Prioritise project(s) with highest PI

### The Payback Rule

Payback period: how long to break even (i.e. when C₀ ≥ C₁ + C₂ + … + Cₙ)

Cut-off period: how long is allowed to break even

Invest if payback period < cut-off period

## Bonds

### Bond Basics

**Terminology**

- Face Value: final payment
- Maturity Date: when the face value is payable
- Coupon: regular payment, often annual but not always, can be zero (zero coupon bond)

\[Coupon=\frac{Coupon,rate \times face,value}{Number,of,payments,per,year}\]

- Bond certificate: states the above

Price expressed per $100 of value

**Markets**

- Primary Market: Issuer issues bonds
- Secondary Market: bonds are traded without Issuer

**US Bonds**

- T(reasury) bills: maturity ≤ 1 year (zero coupon)
- T(reasury) notes: maturity 1~10 years
- T(reasury) bonds: maturity > 10 years

**Ex:**

Buy $1000 (i.e. $100 x 10) face value bond (maturity = 1/1/2023; annual coupon rate = 3.7%) on secondary market today (1/1/2020) at $107.94

Bond price = $107.94 x 10 = $1079.40

Coupon = 3.7% x 100 / 1 = $37

Returns: $37 (1/1/2021) + $37 (1/1/2022) + $1037 (1/1/2023)

### Yield and Price

Yield (y) = annual return

Aka risk-free rate

\[1079.40+\frac{37}{(1+IRR)^1}+\frac{37}{(1+IRR)^2}+\frac{1037}{(1+IRR)^3}=0\]

IRR = 1%

\[Bond,price=\frac{Coupon}{(1+y)^1}+\frac{Coupon}{(1+y)^2}+…+\frac{Coupon+Face,value}{(1+y)^T}\]

Yield is variable (depends on bond price); coupon is fixed (as per bond certificate)

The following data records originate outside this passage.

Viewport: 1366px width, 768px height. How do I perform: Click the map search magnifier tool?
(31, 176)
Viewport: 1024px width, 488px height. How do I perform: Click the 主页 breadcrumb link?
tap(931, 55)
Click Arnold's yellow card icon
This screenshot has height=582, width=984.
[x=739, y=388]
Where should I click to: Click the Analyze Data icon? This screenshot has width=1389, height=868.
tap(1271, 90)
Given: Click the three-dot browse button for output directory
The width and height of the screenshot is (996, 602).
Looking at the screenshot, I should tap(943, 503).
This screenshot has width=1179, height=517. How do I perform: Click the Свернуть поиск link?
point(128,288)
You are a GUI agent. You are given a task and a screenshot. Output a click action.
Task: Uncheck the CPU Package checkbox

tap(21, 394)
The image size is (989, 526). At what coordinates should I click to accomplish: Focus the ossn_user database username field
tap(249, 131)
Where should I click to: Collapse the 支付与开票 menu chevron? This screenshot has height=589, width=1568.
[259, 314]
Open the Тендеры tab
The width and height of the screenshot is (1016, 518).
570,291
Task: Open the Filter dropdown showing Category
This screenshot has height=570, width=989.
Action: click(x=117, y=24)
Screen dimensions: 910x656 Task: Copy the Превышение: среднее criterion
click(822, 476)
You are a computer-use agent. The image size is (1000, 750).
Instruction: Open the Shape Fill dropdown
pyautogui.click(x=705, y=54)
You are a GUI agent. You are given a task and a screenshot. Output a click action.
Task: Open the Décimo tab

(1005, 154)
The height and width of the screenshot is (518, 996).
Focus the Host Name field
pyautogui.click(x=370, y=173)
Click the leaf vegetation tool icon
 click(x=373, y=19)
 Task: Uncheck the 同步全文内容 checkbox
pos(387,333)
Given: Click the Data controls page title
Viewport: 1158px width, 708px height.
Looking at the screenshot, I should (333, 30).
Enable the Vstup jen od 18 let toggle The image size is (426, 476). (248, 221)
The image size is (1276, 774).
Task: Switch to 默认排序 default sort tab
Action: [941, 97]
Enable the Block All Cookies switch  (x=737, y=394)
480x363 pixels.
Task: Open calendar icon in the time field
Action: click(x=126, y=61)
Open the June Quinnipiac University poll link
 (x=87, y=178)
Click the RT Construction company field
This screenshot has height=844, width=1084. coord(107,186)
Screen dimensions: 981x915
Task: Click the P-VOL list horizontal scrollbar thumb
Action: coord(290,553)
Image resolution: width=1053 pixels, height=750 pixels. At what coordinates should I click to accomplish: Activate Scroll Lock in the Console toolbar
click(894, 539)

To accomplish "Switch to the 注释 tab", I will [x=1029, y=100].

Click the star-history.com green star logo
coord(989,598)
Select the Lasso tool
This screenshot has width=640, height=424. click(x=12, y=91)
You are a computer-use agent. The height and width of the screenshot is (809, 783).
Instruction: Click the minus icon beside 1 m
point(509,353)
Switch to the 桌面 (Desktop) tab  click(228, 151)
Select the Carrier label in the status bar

Bond price up, yield down (and vice versa)

Higher coupon will have higher bond price for the same yield

Yield > coupon rate (over face value): trading at a premium; yield < coupon rate: trading at a discount (under face value)

### STRIPS

\[y_T=(\frac{100}{P})^\frac{1}{T}-1\]

Ex: Price = 94.38; Years to maturity = 5

\[y_T=(\frac{100}{94.38})^\frac{1}{5}-1=1.16%\]

### Yield Curve and Valuation

Maturity | 1 | 2 | 3 |
---|---|---|---|

Price ($) | 98.52 | 96.12 | 93.00 |

Yield | 1.50% | 2.00% | 2.45% |

Year | 1 | 2 | 3 |

Cash flow ($) | 4 | 4 | 104 |

\[PV=\frac{4}{(1+0.015)^1}+\frac{4}{(1+0.02)^2}+\frac{104}{(1+0.025)^3}=104.51\]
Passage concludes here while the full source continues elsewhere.